**Material shown**
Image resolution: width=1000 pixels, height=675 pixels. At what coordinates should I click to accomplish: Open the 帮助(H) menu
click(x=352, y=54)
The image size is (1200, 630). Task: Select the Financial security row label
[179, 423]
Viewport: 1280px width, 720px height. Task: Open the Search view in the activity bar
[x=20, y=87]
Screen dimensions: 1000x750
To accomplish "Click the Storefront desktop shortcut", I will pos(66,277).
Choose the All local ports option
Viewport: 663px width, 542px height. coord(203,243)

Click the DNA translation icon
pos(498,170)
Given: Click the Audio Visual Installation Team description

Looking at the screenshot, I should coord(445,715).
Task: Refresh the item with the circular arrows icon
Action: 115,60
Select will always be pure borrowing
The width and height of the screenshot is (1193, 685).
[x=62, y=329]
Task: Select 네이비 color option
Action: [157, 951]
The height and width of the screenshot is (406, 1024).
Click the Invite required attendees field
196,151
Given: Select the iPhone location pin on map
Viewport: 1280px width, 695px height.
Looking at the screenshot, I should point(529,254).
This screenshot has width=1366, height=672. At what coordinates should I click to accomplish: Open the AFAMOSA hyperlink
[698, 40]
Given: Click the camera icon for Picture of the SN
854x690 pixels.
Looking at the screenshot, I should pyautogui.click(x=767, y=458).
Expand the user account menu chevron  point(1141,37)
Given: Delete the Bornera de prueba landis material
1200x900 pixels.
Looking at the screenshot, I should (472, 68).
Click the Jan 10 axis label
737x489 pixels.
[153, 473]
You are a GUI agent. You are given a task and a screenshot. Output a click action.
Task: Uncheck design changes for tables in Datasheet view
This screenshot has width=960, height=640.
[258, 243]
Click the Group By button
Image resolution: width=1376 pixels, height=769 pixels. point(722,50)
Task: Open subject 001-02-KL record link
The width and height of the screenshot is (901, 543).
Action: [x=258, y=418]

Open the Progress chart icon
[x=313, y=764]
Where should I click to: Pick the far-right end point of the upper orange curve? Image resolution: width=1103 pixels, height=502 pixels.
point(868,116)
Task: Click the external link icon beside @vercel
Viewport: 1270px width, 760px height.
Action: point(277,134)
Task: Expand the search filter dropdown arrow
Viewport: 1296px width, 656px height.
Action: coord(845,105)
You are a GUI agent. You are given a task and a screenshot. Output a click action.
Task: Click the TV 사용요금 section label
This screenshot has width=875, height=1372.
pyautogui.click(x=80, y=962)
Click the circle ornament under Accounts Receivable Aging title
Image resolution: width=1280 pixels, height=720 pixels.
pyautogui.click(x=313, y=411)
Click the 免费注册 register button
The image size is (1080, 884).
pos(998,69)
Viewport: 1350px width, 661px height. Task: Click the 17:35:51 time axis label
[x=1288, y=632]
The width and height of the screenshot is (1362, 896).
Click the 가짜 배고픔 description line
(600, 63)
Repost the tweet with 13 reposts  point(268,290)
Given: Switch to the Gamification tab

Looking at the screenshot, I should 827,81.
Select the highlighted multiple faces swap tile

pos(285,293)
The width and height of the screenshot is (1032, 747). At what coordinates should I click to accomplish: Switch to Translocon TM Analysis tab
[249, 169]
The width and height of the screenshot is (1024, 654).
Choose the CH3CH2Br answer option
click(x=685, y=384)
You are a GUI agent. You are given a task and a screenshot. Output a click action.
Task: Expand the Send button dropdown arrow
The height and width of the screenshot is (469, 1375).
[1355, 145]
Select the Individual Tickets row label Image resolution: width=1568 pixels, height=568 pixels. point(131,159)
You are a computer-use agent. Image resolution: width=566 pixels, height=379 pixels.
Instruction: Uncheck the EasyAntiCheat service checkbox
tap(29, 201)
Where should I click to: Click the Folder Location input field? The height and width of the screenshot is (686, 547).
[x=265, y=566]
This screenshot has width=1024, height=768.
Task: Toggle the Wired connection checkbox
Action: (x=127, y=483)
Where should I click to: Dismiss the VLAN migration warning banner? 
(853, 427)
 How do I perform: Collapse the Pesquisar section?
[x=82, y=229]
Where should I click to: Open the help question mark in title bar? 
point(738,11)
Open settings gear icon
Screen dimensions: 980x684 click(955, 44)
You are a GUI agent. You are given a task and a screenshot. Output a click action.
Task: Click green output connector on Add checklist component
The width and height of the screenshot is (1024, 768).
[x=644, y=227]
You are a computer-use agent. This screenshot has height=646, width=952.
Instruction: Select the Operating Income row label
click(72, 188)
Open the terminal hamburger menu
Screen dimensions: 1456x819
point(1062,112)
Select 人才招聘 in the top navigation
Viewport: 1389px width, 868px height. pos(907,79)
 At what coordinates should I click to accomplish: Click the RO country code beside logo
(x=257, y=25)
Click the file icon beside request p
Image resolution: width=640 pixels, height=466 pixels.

**Exercise instructions**
Among the lines above, find those holding "Expand" and copy each one.

**Output below**
Expand the user account menu chevron  point(1141,37)
Task: Expand the search filter dropdown arrow
Task: Expand the Send button dropdown arrow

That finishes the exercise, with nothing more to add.